Hepatitis menyebabkan peradangan dan penghancuran sel-sel hati
(liver)
Hepatitis dapat disebabkan oleh virus, bakteri, obat-obatan
dan lain-lain. Penyakit ini dapat diklasifikasikan sebagai akut atau
kronis. Hepatitis akut adalah onset yang cepat, parah dan
menyakitkan dari penyakit. Gejala akut lebih menyakitkan bagi
pasien, tetapi durasinya terbatas dan jarang bertahan lebih dari a
bulan atau dua. Biasanya, hanya ada sedikit kerusakan pada sel
hati dan sedikit bukti aktivitas sistem kekebalan. Hepatitis kronis
adalah hepatitis yang berlangsung lebih dari enam bulan. [3]
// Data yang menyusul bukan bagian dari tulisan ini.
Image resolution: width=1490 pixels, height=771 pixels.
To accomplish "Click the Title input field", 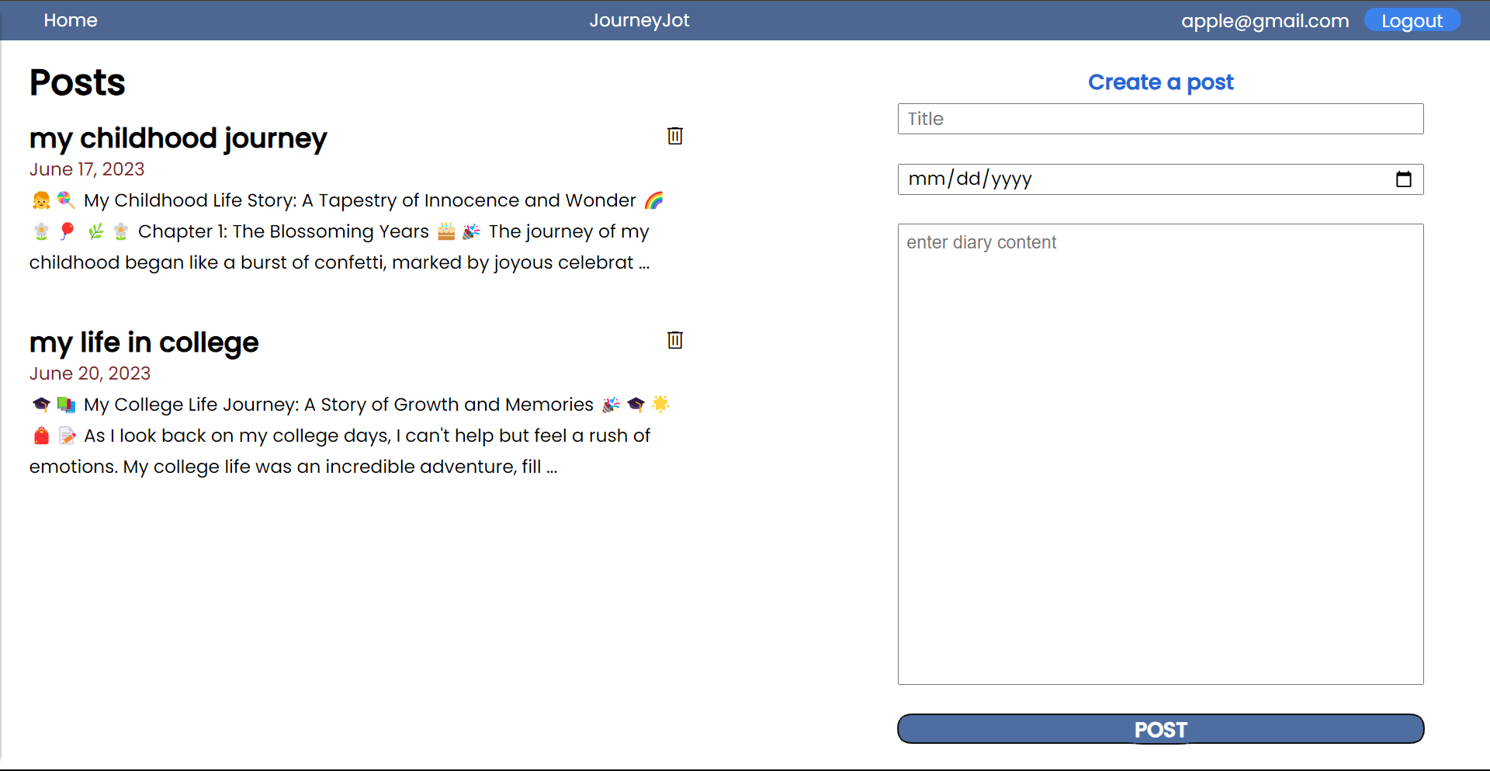I will [x=1160, y=119].

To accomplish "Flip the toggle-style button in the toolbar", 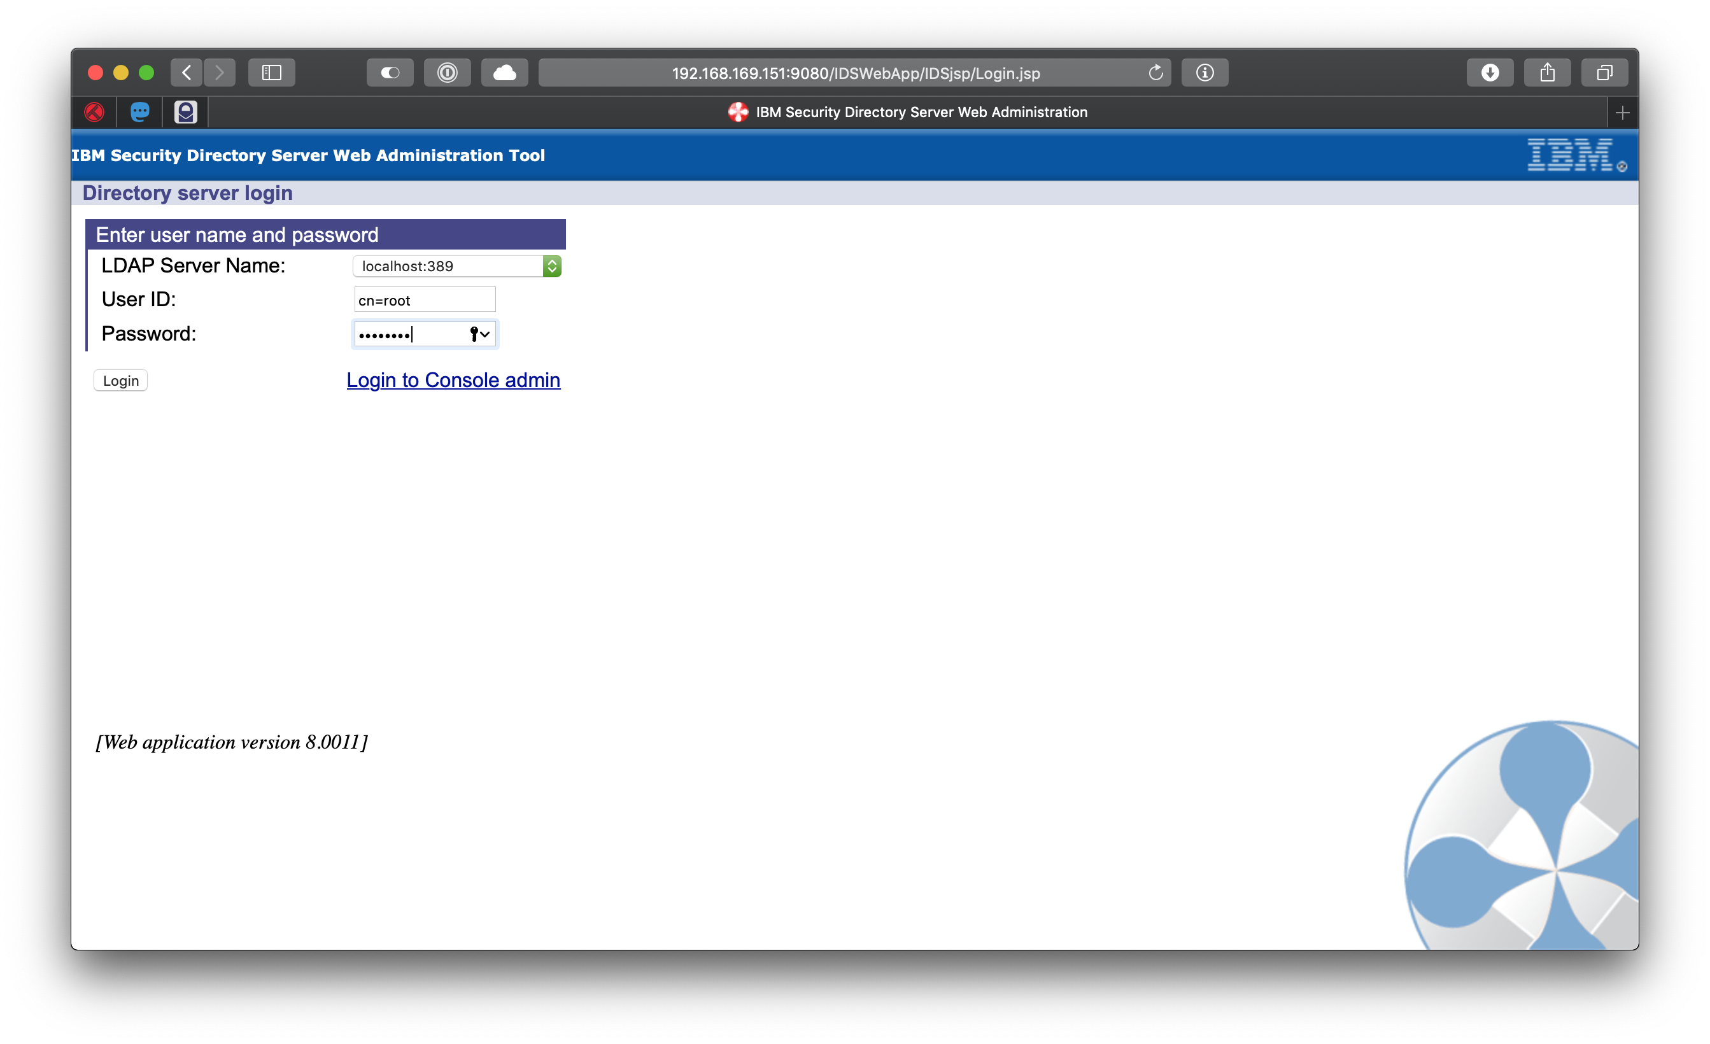I will pyautogui.click(x=390, y=72).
Biasanya, sel-sel hepatoseluler ditemukan di dalam sel yang terdiri


dari limfosit, sel plasma dan kadang-kadang folikel limfatik. Ada
lima jenis yang berbeda virus Hepatitis A, B, C, D dan E.

12 Kekuatan jurnal Bahasa yang digunakan mudah dipahami


13 Kelemahan jurnal Kekurangannya yaitu penulis tidak menjelaskan tujuan dari
penelitian serta kurangnya pembahasan dan juga hasil dari
penelitian tersebut.
14 Kesimpulan Model Jaringan Syaraf Tiruan untuk mendiagnosis pasien dengan
hepatitis disajikan. Model yang digunakan feedforward algoritma
backpropagation untuk pelatihan. Faktor untuk model diperoleh
dari catatan pasien. Modelnya adalah diuji dan hasil keseluruhan
adalah 98,44%. Studi ini menunjukkan potensi jaringan saraf
tiruan untuk diagnosis fpasien dengan hepatitis dengan
mengetahui kemungkinan bertahan hidup atau kematian pasien ini.